[[ ENTRIES SUPPLIED open ]]

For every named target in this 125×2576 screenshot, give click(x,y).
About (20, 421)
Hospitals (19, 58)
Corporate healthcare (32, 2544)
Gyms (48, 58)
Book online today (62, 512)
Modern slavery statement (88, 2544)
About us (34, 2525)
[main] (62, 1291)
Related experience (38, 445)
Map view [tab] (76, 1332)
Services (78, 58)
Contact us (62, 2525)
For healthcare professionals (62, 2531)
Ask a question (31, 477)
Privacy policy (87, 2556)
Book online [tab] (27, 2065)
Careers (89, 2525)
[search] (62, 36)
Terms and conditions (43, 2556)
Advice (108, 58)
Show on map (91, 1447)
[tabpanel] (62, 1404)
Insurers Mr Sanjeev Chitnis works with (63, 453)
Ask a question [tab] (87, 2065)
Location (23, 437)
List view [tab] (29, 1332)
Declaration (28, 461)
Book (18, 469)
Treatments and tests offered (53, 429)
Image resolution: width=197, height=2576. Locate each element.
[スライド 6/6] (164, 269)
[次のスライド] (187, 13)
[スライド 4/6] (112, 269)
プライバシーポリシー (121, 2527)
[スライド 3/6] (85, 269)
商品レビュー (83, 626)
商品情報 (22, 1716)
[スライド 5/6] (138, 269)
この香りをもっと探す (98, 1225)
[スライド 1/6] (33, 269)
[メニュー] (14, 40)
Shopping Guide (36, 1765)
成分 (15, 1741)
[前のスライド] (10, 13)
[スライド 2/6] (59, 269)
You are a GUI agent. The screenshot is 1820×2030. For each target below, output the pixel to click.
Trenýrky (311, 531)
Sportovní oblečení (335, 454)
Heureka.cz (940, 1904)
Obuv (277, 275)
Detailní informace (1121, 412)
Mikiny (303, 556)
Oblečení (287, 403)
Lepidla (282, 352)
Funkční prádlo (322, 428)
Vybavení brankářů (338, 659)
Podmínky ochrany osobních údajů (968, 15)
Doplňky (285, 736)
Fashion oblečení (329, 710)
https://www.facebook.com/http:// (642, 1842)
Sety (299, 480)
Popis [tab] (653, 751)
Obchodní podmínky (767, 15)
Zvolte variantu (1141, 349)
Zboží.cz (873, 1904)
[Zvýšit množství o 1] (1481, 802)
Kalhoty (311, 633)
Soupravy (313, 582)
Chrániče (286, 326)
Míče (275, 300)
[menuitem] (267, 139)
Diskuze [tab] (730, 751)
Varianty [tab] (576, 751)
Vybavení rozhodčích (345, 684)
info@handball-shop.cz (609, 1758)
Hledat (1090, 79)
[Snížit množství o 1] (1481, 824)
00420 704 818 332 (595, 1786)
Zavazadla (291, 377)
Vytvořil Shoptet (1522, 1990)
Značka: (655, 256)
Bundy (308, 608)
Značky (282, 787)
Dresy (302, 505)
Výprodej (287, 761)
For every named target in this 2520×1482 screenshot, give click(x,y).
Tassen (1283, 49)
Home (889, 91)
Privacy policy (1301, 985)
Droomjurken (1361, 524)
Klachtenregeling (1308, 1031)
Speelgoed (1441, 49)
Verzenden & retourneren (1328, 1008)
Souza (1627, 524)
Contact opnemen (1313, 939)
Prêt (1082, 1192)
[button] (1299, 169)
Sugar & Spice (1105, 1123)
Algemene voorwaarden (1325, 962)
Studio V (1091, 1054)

[[ ENTRIES SUPPLIED closed ]]

_TASK BRIEF_
Please, from the material above, copy only the lines from the line with "info@handball-shop.cz (609, 1758)" up to and including the line with "Výprodej (287, 761)", exactly as written.

_WRITTEN RESPONSE_
info@handball-shop.cz (609, 1758)
Hledat (1090, 79)
[Snížit množství o 1] (1481, 824)
00420 704 818 332 (595, 1786)
Zavazadla (291, 377)
Vytvořil Shoptet (1522, 1990)
Značka: (655, 256)
Bundy (308, 608)
Značky (282, 787)
Dresy (302, 505)
Výprodej (287, 761)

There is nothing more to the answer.